I think the key word of this article is 'diversity'. In a capitalistic, 'the Big Kahuna gets the worm, and keeps on getting it, and gets to tromp all the other Kahunas in the meantime' atmosphere such as that encouraged by our society, there is no room for allowing other people to have a chance at success. It's simply, positively ... unAmerican.... And, yes, I have personally felt the repercussions of this happening, too, by paying a university fee increase each and every year, even though I attend a public institution.

Tom said...

And is this not a public forum? Why are you moderating comments? What kind of libertarian are you, anyway?...

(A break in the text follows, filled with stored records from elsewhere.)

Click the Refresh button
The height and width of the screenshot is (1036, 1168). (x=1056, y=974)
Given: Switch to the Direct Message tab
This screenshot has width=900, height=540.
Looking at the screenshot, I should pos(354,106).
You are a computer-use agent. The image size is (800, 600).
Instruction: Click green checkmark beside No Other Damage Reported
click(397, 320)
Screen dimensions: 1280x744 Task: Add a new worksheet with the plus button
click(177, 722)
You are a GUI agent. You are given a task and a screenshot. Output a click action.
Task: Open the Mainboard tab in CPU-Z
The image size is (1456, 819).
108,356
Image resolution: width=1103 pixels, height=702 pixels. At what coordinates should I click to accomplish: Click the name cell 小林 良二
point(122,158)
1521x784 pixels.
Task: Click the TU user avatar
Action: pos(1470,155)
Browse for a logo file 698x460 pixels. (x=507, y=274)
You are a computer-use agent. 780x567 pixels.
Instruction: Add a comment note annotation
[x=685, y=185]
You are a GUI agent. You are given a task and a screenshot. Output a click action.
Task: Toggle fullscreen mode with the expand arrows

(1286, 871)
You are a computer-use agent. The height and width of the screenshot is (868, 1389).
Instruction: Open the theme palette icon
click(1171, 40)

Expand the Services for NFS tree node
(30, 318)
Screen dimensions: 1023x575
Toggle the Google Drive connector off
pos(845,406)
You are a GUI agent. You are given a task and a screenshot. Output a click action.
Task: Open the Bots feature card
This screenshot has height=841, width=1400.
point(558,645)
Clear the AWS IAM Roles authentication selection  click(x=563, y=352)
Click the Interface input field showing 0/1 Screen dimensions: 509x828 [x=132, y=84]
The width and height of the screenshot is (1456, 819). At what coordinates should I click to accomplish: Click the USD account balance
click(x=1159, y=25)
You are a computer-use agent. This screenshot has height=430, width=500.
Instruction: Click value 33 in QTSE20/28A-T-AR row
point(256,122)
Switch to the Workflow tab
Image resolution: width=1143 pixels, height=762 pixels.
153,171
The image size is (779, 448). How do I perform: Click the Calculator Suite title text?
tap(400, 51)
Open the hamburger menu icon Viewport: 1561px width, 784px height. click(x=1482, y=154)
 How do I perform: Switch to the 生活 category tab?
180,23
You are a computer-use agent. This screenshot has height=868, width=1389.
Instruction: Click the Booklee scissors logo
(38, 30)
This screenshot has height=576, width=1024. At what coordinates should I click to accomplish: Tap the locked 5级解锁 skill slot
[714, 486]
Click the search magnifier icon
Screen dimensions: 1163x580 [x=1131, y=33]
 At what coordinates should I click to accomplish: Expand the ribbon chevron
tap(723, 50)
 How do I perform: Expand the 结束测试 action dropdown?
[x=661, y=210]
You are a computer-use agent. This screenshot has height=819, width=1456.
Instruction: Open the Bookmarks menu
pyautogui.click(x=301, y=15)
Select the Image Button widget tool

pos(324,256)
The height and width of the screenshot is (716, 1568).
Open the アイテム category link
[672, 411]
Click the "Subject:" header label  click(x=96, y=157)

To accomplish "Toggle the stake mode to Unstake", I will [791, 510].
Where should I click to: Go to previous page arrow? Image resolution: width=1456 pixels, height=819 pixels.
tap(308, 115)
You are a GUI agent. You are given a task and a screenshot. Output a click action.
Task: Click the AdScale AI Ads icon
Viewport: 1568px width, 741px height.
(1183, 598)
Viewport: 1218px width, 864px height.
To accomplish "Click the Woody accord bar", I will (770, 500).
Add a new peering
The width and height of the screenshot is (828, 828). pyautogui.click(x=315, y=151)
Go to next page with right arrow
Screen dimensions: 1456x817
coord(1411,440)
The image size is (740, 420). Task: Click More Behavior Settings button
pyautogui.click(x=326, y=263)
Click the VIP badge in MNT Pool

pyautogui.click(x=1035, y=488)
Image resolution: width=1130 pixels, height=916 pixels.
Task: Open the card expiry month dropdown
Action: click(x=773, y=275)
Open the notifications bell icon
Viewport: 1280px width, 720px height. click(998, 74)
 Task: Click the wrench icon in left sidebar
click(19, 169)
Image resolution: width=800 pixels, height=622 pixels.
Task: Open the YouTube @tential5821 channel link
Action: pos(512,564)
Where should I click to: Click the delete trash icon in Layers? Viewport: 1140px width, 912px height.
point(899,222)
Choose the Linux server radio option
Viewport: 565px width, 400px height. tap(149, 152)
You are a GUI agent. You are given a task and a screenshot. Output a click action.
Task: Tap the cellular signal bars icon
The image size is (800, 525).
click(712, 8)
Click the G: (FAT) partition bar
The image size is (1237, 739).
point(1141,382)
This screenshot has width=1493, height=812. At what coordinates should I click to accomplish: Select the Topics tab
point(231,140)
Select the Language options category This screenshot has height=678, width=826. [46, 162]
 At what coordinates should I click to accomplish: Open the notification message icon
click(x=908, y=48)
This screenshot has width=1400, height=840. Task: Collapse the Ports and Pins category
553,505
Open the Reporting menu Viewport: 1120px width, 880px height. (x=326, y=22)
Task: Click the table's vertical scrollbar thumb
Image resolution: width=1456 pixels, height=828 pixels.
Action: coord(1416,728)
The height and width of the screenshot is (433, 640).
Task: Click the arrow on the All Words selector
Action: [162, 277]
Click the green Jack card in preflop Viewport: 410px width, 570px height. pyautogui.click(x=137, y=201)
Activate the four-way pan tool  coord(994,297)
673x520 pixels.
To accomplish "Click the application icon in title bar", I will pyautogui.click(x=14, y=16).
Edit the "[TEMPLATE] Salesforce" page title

Leeschwa- MissDangerPants said...

The kind who is playing around with formatting to try to get a handle on the technology. Seriously, I've heard from more than one person, in reference to not only this, but other blogs, that "I try to comment, but I can't." There are, you may know as a blogger yourself, several settings which allow comments from people at various levels of the blogger's personal knowledge. I set my blog to allow comments from anyone, including "anonymous," last night, but wondered how many anonymous creeps there really are out there whose comments I might want to read before publishing in case, for instance, they might pretend that they are someone who knows me and purport that I have done something totally heinous or hypocritical, like Spitzer just did in New York, and I want to be able to keep that kind of damage to a minimum up front, as I am running a campaign for President of the USA and Hillary has become downright disgustingly and ashamedly dastardly in the realm of mudslinging. Ah, what the hell, you're right. I can take it. I'm being a hypocrite if I don't let it come as it does. My next act will be to go into my settings and remove that control and hope the circus begins. Thanks.